Scientists have discovered living, methane-producing microbes deep inside a massive meteorite impact crater in Sweden, and the find could change the way researchers think about where life can survive — on Earth and beyond.
The study focused on the Siljan crater, one of Europe’s largest known impact structures, formed when a meteorite struck the planet hundreds of millions of years ago.
More than 400 metres below the surface, inside fractured rock created by the ancient impact, researchers found microorganisms that are actively producing methane gas.
This process, known as methanogenesis, is considered one of the oldest forms of metabolism on Earth.
It likely played a role in the earliest stages of life, when the planet’s atmosphere looked very different from today’s.
To study the microbes, the team collected fluids from deep underground and grew the organisms in the lab.
They confirmed that the microbes could create methane using different carbon sources, including traces of natural oil found in the rock.
This is the first time living methane-producing organisms have been confirmed in an impact crater on Earth, showing that these dramatic geological sites can become long-term habitats for life under the right conditions.
Genetic testing revealed that this process is carried out by a partnership between two main types of microbes working together.

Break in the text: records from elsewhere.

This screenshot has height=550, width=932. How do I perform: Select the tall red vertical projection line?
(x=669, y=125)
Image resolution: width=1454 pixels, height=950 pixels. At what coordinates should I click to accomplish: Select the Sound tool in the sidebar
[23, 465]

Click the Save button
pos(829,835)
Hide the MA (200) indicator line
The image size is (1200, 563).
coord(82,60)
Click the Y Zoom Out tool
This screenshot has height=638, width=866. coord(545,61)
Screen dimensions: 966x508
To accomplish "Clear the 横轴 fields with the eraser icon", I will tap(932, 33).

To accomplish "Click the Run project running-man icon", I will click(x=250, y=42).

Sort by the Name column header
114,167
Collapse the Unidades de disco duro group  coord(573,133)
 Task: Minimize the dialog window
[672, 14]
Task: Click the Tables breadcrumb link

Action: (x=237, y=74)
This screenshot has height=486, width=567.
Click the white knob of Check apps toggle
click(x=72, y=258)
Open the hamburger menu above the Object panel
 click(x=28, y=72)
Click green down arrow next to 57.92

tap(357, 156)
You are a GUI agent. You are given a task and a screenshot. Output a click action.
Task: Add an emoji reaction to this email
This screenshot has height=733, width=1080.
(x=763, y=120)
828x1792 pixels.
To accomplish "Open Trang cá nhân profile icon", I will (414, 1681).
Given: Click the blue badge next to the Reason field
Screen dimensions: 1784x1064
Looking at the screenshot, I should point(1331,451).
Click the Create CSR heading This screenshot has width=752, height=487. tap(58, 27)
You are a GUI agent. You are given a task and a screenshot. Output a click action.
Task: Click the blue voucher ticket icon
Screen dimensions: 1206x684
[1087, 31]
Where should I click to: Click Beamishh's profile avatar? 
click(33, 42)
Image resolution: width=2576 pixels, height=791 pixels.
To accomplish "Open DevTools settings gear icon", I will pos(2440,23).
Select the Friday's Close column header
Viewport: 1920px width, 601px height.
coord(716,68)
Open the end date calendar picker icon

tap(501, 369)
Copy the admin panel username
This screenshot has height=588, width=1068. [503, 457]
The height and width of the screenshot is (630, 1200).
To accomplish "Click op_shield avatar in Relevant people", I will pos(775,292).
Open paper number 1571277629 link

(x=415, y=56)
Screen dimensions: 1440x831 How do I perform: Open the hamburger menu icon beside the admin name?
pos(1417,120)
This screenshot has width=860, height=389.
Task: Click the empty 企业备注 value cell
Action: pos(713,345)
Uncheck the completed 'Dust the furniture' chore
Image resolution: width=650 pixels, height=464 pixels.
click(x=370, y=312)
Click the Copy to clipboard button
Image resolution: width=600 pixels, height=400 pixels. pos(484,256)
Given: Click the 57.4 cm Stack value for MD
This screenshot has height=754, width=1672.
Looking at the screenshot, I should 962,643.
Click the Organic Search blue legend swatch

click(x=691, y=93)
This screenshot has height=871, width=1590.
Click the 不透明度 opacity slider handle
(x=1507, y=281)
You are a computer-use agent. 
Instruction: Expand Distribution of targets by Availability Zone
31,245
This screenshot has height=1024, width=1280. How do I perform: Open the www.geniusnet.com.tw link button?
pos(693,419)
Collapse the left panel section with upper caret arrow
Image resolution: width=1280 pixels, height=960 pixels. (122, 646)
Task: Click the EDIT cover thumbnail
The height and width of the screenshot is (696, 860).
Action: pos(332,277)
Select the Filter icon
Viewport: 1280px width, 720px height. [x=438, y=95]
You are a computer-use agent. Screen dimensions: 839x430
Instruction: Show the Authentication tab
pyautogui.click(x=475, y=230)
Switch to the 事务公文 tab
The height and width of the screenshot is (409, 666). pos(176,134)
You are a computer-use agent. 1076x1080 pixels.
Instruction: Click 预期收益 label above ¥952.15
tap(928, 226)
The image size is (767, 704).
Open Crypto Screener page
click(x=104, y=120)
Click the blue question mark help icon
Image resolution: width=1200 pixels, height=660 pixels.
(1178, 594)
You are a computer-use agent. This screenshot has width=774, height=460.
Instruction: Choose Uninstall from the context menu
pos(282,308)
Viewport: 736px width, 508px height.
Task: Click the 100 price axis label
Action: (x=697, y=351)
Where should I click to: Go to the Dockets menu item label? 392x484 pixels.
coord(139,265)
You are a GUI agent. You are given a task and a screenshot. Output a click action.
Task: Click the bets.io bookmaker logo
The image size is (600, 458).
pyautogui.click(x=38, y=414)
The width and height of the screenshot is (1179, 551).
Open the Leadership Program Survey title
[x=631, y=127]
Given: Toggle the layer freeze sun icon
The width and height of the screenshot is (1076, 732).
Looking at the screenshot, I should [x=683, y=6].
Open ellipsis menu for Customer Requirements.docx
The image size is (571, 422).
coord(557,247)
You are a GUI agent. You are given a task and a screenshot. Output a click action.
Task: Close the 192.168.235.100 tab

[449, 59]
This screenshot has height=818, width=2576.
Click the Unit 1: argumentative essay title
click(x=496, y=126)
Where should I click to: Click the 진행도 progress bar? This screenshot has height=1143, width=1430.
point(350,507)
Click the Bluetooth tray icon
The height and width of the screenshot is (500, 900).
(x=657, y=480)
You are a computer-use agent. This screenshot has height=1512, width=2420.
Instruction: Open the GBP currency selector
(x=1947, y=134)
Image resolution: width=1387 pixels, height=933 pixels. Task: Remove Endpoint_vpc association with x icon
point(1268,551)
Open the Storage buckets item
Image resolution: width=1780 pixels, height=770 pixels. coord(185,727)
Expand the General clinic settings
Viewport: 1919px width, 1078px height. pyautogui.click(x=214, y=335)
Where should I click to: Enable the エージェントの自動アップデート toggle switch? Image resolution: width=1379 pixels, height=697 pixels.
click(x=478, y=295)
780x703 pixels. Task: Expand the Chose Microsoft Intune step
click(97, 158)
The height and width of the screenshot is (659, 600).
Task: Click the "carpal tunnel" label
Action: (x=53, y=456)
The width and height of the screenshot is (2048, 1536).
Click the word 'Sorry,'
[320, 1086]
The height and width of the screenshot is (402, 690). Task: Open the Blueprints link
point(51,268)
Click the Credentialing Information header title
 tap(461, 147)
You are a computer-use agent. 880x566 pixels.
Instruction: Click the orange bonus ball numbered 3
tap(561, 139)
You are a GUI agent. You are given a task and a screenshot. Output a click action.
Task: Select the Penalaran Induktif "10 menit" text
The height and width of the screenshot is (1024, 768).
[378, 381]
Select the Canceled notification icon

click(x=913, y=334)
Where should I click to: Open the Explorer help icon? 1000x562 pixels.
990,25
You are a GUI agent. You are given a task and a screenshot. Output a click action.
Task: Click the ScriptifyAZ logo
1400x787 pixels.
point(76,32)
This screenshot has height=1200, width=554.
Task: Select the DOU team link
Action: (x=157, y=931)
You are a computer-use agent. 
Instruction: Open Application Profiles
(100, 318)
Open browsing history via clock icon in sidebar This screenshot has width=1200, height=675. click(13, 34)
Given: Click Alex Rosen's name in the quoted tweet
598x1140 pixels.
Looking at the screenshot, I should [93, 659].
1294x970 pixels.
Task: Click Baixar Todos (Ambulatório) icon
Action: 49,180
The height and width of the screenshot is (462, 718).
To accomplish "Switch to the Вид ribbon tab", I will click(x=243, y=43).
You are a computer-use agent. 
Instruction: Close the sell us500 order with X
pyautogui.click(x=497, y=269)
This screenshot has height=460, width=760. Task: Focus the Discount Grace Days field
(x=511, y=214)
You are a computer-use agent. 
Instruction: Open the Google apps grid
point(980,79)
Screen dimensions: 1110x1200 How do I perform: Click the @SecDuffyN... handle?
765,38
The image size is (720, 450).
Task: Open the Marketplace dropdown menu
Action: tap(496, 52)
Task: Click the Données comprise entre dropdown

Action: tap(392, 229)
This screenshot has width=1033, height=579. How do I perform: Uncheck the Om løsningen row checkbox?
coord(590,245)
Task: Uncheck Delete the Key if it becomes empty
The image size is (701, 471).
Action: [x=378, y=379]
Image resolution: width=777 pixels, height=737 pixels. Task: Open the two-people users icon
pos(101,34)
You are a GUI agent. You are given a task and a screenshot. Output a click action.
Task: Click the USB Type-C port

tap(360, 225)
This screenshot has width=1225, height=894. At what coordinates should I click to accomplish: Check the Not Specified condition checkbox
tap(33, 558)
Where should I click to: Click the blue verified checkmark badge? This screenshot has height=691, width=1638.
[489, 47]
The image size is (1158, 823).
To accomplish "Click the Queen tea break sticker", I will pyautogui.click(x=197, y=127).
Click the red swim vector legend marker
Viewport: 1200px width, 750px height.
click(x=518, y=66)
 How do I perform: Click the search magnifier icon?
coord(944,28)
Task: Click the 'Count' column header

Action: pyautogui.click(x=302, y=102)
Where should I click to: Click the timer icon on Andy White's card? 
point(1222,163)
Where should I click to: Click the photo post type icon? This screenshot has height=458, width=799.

While the technical details are complex, the key point is simple: these organisms are uniquely adapted to survive in a dark, deep, high-pressure environment where there is no sunlight. Instead of using light for energy, they rely entirely on chemical reactions with the surrounding rock and fluids.
This discovery has important implications for Mars. Scientists have detected small bursts of methane in the Martian atmosphere over the years, and some of these areas are located near ancient impact craters.
While methane can be produced by non-living geological processes, it is also often linked to biological activity on Earth.
The fact that microbes can thrive in Earth’s impact craters strengthens the idea that similar environments on Mars might once have supported — or could still support — microbial life beneath the surface.
The Siljan crater is now seen as a natural laboratory for studying how life survives in extreme conditions.
It offers a rare glimpse into Earth’s deep biosphere and the incredible resilience of microorganisms.
By learning how life endures in such hidden, harsh environments, scientists are one step closer to answering one of humanity’s biggest questions: are we alone in the universe?